Désolé de te demandé ca mais tu install bien le kernel apprès le compiler??

----------

## illog1k

 *BuBuaBu wrote:*   

> bon, j'ai identifié le problème, il provient bien du kernel :
> 
> dans linux/wireless.h
> 
> on a la fonction void   wireless_spy_update (struct net_device *dev, unsigned char *address, struct iw_quality *wstats)
> ...

 

euh... bon en fait ce ke je fais c est :

1. cd /usr/src/linux

2. make menuconfig ( et apré je fais ce dont j ai besoin)

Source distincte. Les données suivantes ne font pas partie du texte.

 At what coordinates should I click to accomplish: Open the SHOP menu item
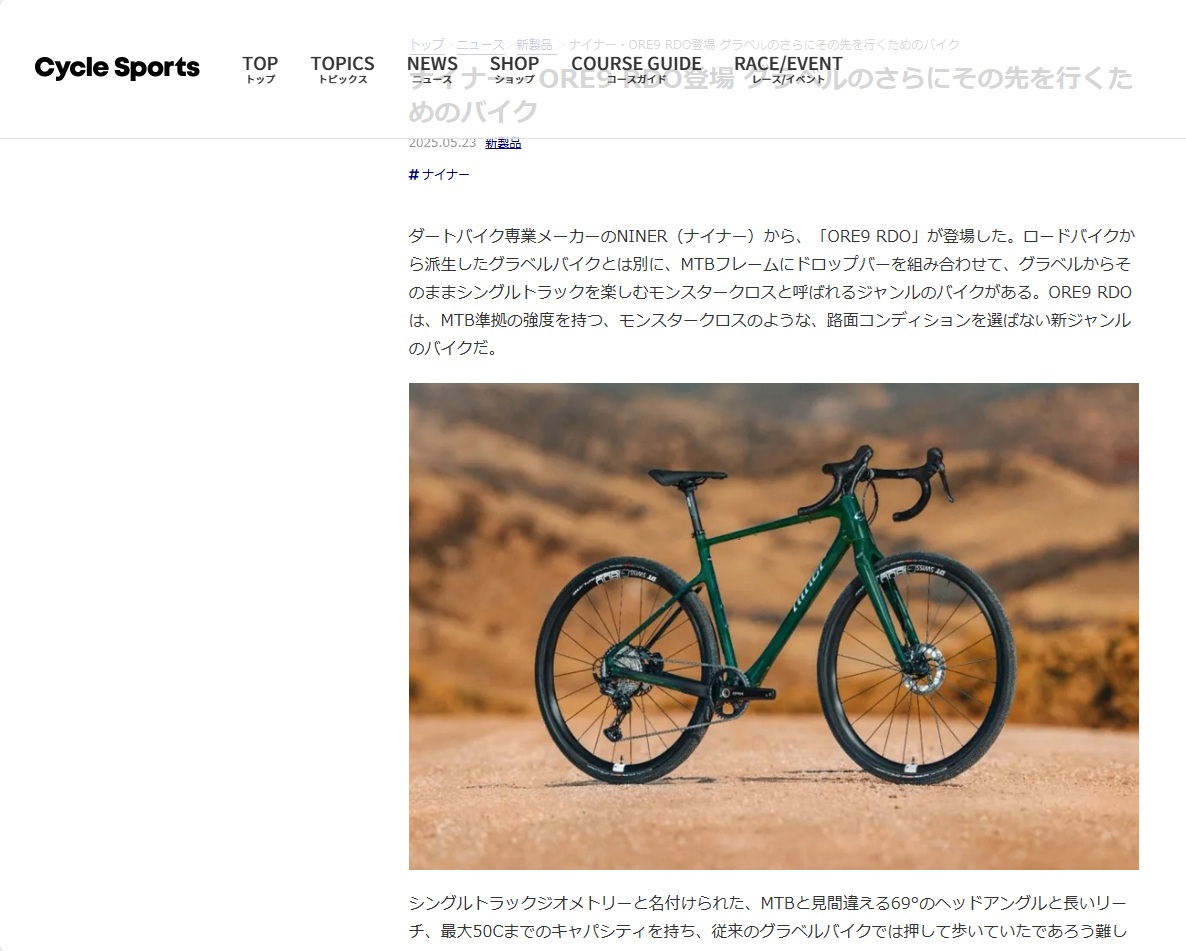pyautogui.click(x=514, y=69)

3. make && make modules_install

4. cp arch/i386/boot/bzImage /boot/kernel-2.6.12-gentoo-r6

    cp System.map /boot/System.map-2.6.12-gentoo-r6

    cp .config /boot/config-2.6.12-gentoo-r6

5. reboot

il me manques qqch??je doi faire autre chose??

----------

## BuBuaBu

tu boot avec grub? il boot bien sur ce kernel et pas l'ancien ?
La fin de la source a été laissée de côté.